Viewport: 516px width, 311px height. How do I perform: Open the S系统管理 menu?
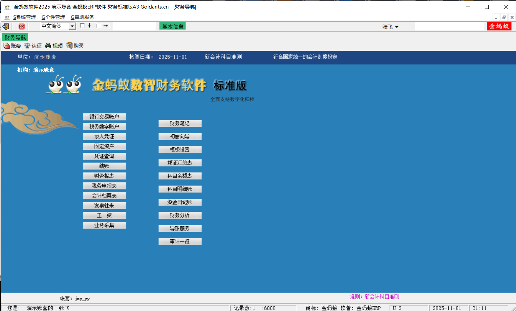click(x=25, y=17)
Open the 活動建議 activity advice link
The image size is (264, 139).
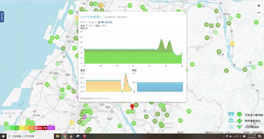(108, 22)
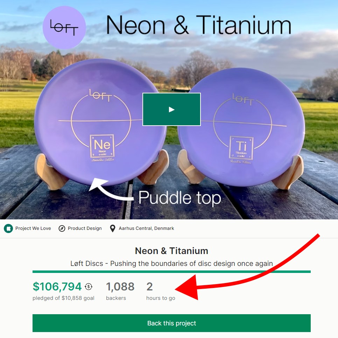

— Action item —
Print the listing exactly, minus any pictures.

— Worked solution —
Viewport: 516px width, 311px height. How do I perform: Open the S系统管理 menu?
click(x=25, y=17)
Open the 活動建議 activity advice link
The image size is (264, 139).
(108, 22)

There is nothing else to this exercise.